**Dataset entries**:

* begin *

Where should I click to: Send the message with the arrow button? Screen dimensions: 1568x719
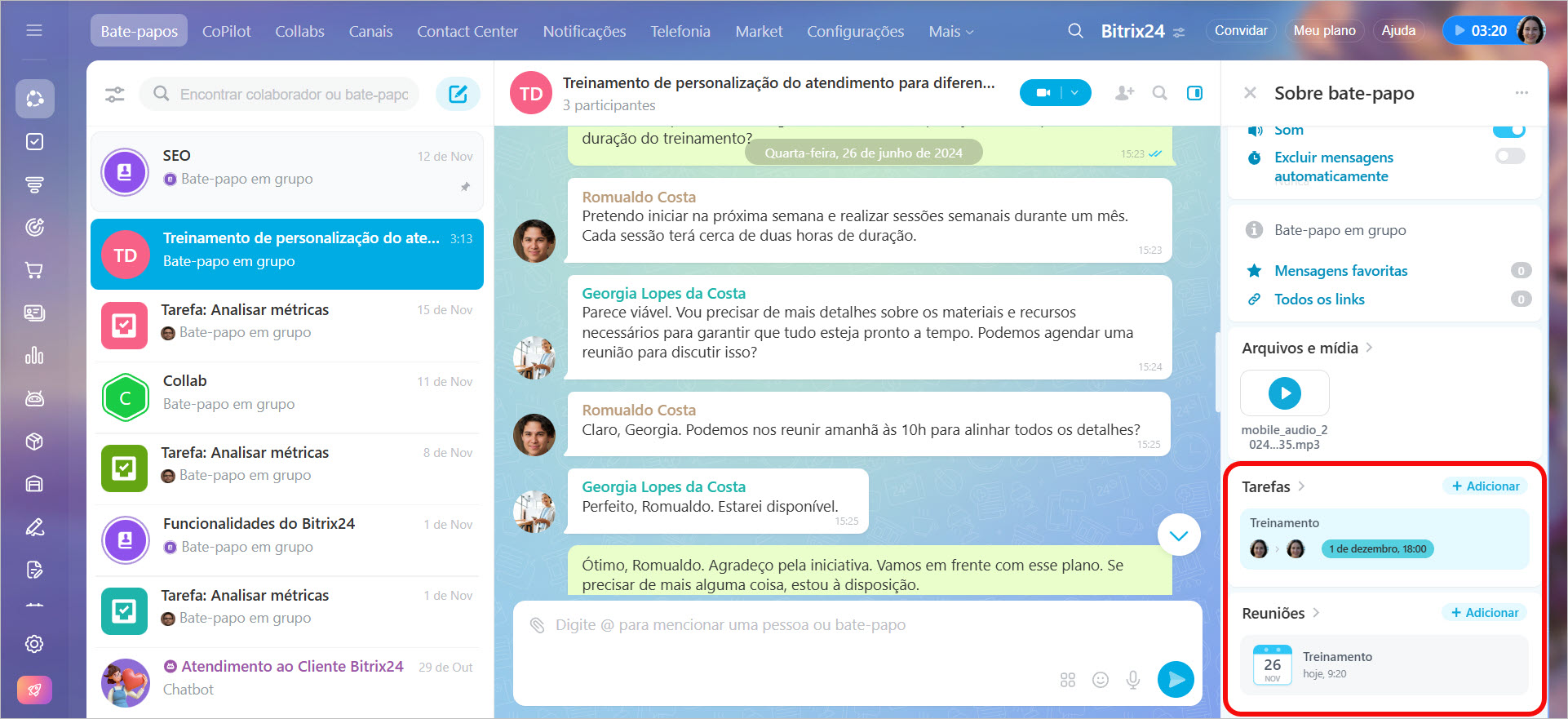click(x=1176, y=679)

* end *
* begin *

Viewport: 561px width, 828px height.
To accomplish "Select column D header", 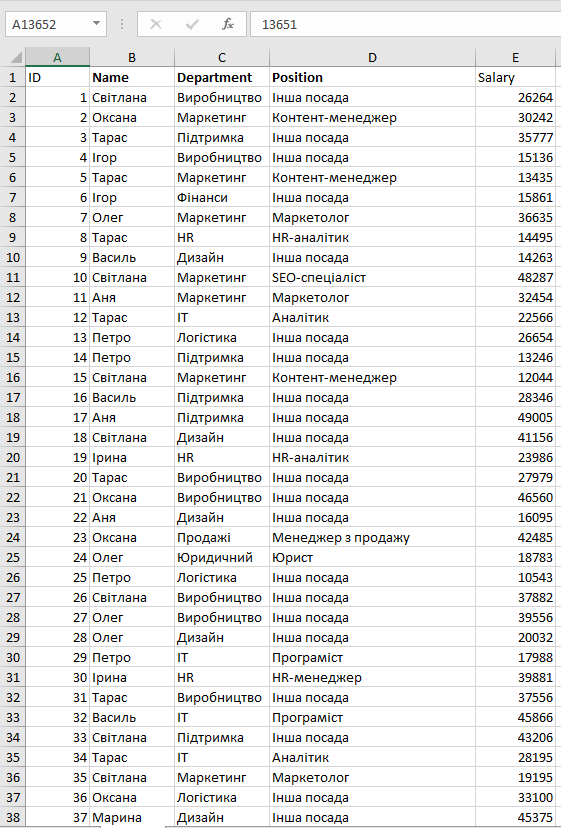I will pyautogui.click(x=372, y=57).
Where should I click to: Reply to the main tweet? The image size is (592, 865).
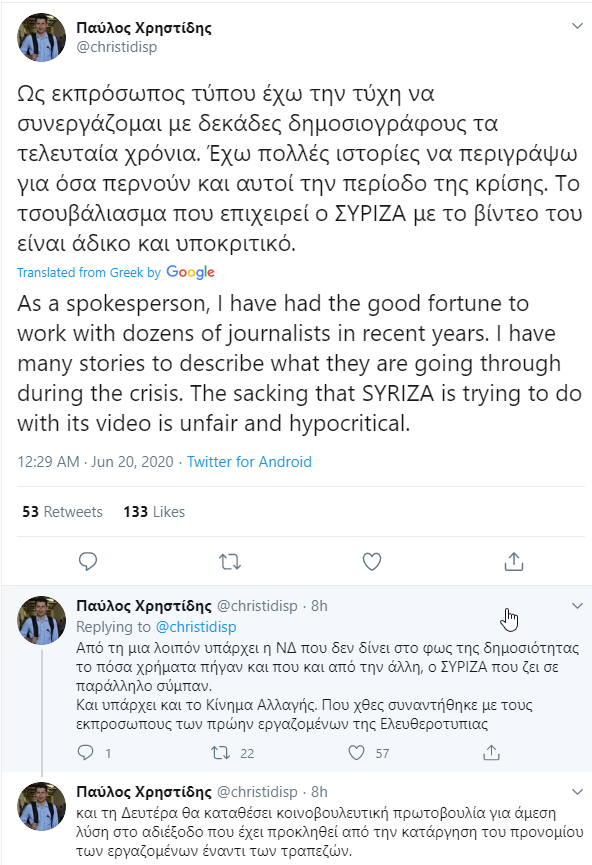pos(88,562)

* end *

**Required work**: Copy the material starting with the line that contains "Where should I click to: Reply" and going on through the line that contains "pos(88,562)", leaving out the pictures.

**Correct response**:
Where should I click to: Reply to the main tweet? The image size is (592, 865).
pos(88,562)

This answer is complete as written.